Atlas Informatics is a startup in Seattle with an audacious goal to redefine search as we know it. Atlas Recall, the company’s first product, gives you a searchable photographic memory that helps you find everything you have seen across all of your devices, apps and cloud services.
This app remembers everything you do on your computer or on all of your computers, and automatically creates a searchable database that can peer into your browser history, your text messages and emails, and just about every major app you can think of, including the Microsoft suite, Slack, most Adobe, Google Docs and Drive, Evernote, Dropbox, and Twitter.
If you are thinking that you‘ve heard of this before you’re most likely thinking of universal search on Apple TV, Spotlight on the Mac and iOS or Google. But you have to remember that Google searches the public internet, Facebook tracks your private photos and friends, Outlook has your contacts, emails, and appointments, Spotlight knows your local files; Spotify has your music and playlists etc.
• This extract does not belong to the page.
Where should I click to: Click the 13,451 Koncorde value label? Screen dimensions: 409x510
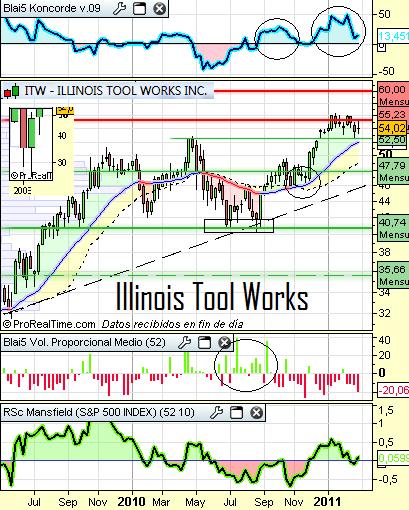[393, 36]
Atlas Recall is more like an amalgamation of these different services. While Google can search the indexed web and information from accounts you’ve signed into, it can’t look at documents stored locally on your laptop or iPhone. And although Spotlight and Universal Search trawl your apps, files and even the internet, they can’t pull up a page from your browsing history or make associations with other things you were looking at. Atlas Recall is unique in its ability to sort your results by other events at the same time.

Whit this app you can also look for something based on the time you opened it or what you were doing when you saw it. Search results are laid out visually, with screenshots of each listing organized by file type (images, documents, web pages, etc).
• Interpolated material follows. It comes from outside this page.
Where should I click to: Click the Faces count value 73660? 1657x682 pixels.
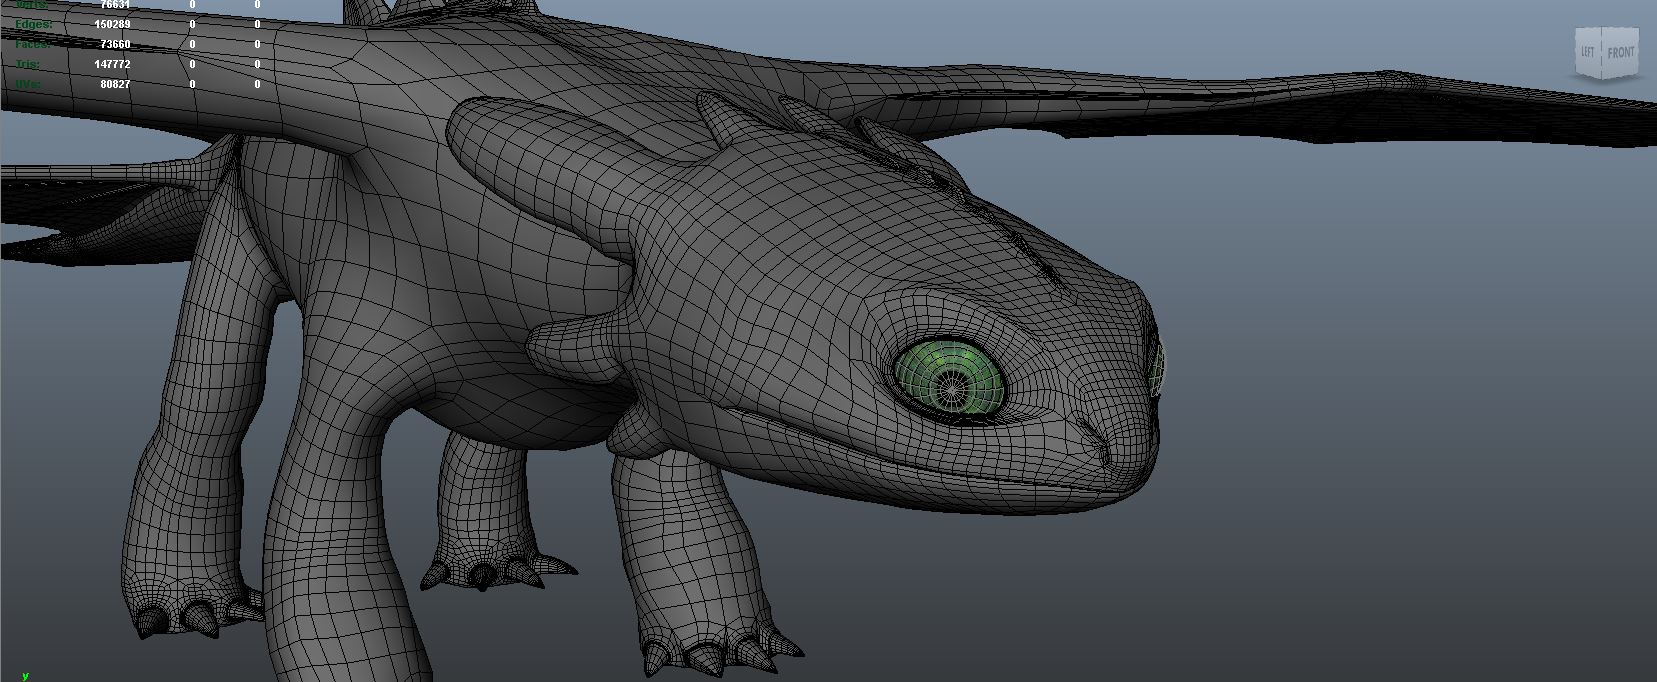click(x=116, y=44)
Recall is probably most useful for someone with more than one computer and more than one email address, as well as a job that requires them to be on the go a lot. The most handy feature is the ability to search your computer from an iPhone. So if you’re away from your computer and suddenly need to send someone everything you’ve written, emailed, and searched about say that’s easy to do.
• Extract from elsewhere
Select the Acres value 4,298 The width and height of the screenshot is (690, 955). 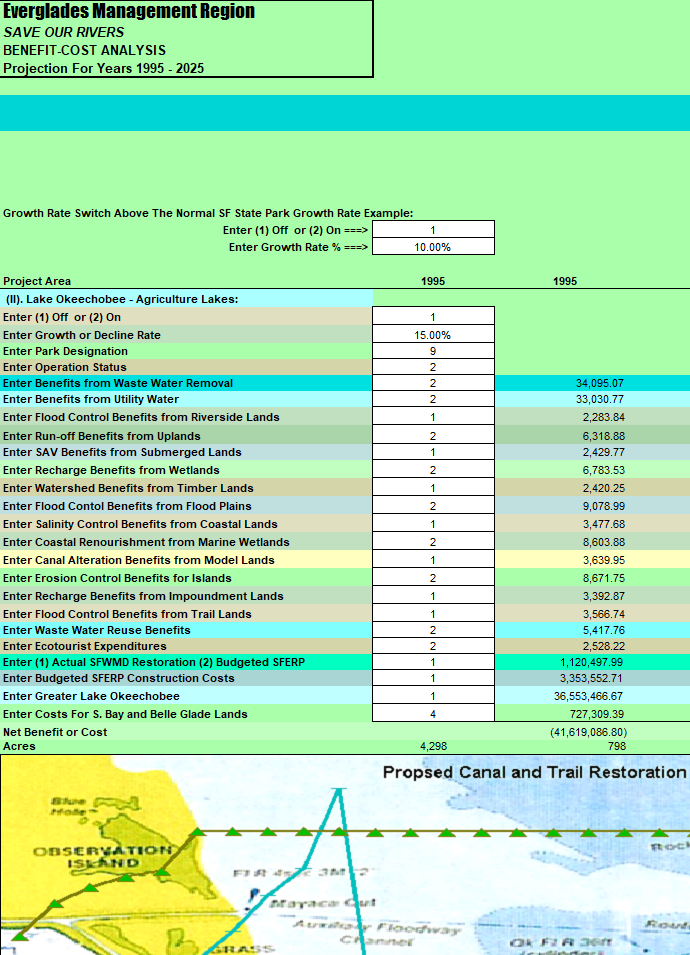[433, 746]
Obviously there are some things you do on a computer that you might not want stored at all. For that reason, you have the option to pause Atlas for various increments of time and rescind its ability to remember what you’re doing.

You can also delete data after the fact, and Atlas promises you have the sole ownership and control of all your information.
Right now Atlas Recall is only available as an open beta on Macs and iOS and a Windows 10 version will be available soon.